DIRECTIONS >> For the records below, print the lines from the line with "Switch library to" through the line with "Task: Expand the 清晰度 dropdown" exactly as written; include both end lines and exclude the rest.

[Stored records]
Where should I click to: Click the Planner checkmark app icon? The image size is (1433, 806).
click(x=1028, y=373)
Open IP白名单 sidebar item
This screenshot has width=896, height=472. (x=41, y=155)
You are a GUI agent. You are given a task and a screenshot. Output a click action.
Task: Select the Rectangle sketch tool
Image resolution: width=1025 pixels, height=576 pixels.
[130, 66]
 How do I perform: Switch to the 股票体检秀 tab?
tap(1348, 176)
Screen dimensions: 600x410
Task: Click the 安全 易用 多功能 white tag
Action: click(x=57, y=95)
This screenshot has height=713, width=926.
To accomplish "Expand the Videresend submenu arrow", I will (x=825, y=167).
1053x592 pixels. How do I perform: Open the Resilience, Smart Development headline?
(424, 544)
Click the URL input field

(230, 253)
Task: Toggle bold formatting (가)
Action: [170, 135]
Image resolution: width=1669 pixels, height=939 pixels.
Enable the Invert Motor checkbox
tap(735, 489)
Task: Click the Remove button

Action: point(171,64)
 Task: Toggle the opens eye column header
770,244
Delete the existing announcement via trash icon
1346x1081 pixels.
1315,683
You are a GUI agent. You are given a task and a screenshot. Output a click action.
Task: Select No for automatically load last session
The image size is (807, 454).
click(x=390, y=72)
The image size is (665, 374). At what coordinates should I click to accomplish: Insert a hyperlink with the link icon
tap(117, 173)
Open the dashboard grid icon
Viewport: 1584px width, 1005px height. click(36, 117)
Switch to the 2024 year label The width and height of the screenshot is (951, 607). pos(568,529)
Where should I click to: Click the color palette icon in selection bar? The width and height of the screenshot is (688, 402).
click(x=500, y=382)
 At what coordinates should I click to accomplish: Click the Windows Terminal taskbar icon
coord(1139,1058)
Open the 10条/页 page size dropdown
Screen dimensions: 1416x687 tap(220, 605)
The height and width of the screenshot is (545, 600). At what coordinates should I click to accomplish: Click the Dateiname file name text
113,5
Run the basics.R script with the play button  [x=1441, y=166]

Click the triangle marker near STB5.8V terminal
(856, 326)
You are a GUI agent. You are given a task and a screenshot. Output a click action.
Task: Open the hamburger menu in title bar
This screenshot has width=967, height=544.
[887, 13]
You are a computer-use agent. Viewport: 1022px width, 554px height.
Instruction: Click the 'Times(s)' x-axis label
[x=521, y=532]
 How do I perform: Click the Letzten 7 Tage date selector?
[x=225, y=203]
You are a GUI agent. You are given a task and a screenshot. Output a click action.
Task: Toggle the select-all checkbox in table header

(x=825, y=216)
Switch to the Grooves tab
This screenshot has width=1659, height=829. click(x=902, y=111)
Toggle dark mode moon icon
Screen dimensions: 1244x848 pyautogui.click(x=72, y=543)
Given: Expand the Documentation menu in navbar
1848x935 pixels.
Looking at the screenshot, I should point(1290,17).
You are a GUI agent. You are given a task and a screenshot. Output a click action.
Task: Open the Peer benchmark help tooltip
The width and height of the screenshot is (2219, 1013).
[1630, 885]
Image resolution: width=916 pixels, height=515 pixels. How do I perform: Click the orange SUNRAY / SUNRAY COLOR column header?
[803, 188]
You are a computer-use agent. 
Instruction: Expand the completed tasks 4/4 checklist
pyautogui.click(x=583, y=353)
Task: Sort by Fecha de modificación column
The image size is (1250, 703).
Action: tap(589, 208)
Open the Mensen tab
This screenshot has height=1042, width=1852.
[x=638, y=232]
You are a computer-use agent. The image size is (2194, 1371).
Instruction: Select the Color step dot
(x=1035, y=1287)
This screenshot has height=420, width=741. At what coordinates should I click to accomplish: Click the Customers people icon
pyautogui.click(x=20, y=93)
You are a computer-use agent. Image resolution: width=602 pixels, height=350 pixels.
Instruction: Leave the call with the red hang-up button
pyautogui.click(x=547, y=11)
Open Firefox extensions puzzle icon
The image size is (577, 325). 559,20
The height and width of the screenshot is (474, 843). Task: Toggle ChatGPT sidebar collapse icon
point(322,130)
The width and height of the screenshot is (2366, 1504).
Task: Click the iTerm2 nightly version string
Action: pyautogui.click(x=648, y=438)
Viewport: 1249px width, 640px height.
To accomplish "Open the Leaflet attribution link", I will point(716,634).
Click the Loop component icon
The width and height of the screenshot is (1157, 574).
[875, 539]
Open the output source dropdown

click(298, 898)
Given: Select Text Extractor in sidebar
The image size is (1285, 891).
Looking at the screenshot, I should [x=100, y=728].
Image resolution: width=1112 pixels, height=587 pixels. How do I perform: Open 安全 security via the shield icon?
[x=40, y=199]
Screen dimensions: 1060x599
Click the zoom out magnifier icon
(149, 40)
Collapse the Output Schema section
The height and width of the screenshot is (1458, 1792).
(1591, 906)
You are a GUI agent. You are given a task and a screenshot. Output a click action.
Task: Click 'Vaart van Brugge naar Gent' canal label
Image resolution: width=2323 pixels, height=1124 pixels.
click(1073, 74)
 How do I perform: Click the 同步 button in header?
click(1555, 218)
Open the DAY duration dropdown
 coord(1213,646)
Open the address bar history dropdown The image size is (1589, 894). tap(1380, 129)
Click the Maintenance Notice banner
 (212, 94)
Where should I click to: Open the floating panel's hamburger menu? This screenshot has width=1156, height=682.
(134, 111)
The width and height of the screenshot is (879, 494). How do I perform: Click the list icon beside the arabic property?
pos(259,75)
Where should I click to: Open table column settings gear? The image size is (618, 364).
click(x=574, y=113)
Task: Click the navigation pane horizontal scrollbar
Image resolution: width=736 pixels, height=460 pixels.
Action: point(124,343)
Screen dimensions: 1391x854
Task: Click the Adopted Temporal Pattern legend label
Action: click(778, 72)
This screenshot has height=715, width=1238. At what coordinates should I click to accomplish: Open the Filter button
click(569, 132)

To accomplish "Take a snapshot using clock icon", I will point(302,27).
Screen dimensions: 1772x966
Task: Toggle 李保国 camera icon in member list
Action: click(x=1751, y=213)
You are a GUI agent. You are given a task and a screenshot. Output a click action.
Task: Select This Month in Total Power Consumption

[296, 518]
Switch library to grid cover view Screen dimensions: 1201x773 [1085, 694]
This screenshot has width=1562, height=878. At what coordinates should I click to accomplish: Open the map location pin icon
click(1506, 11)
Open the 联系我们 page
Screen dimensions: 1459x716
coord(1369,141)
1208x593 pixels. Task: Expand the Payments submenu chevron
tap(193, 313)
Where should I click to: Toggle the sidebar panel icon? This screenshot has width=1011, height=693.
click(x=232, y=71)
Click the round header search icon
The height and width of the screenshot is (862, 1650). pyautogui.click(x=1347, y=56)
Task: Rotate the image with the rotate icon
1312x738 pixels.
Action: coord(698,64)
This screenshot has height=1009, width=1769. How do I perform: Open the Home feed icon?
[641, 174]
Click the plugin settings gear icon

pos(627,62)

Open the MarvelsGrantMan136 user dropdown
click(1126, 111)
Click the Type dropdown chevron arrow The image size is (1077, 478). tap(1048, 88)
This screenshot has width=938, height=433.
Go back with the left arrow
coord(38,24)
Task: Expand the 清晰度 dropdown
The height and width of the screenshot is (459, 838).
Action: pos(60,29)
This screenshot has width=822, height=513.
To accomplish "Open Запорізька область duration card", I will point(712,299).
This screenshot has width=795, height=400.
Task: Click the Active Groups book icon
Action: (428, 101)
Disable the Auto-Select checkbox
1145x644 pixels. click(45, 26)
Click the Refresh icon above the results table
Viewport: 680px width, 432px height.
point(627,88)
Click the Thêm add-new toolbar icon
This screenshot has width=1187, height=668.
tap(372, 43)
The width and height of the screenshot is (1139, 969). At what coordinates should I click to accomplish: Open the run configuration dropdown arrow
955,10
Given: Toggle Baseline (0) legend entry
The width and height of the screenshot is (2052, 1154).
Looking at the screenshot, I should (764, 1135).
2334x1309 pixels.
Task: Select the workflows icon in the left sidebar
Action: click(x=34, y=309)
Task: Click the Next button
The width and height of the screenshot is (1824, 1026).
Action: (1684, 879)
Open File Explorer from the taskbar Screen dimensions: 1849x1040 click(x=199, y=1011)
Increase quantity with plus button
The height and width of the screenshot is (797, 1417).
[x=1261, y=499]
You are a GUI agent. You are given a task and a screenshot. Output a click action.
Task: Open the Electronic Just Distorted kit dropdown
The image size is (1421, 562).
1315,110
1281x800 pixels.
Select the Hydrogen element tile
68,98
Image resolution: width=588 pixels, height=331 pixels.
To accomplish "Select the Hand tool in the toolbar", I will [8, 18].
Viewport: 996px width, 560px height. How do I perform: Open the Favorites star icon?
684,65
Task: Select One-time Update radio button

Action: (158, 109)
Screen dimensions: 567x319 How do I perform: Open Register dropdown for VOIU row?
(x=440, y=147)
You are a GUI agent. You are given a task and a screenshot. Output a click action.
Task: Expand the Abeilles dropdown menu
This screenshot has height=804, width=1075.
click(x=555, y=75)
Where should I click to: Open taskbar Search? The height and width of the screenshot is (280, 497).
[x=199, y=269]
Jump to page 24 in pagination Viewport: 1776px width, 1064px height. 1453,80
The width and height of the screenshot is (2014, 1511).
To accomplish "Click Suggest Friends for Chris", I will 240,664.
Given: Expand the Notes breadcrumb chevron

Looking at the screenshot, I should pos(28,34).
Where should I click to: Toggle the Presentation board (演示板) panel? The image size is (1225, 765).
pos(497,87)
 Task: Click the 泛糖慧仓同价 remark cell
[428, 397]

ANSWER TO THIS PROBLEM >>
Switch library to grid cover view Screen dimensions: 1201x773 [1085, 694]
This screenshot has width=1562, height=878. At what coordinates should I click to accomplish: Open the map location pin icon
click(1506, 11)
Open the 联系我们 page
Screen dimensions: 1459x716
coord(1369,141)
1208x593 pixels. Task: Expand the Payments submenu chevron
tap(193, 313)
Where should I click to: Toggle the sidebar panel icon? This screenshot has width=1011, height=693.
click(x=232, y=71)
Click the round header search icon
The height and width of the screenshot is (862, 1650). pyautogui.click(x=1347, y=56)
Task: Rotate the image with the rotate icon
1312x738 pixels.
Action: coord(698,64)
This screenshot has height=1009, width=1769. How do I perform: Open the Home feed icon?
[641, 174]
Click the plugin settings gear icon

pos(627,62)

Open the MarvelsGrantMan136 user dropdown
click(1126, 111)
Click the Type dropdown chevron arrow The image size is (1077, 478). tap(1048, 88)
This screenshot has width=938, height=433.
Go back with the left arrow
coord(38,24)
Task: Expand the 清晰度 dropdown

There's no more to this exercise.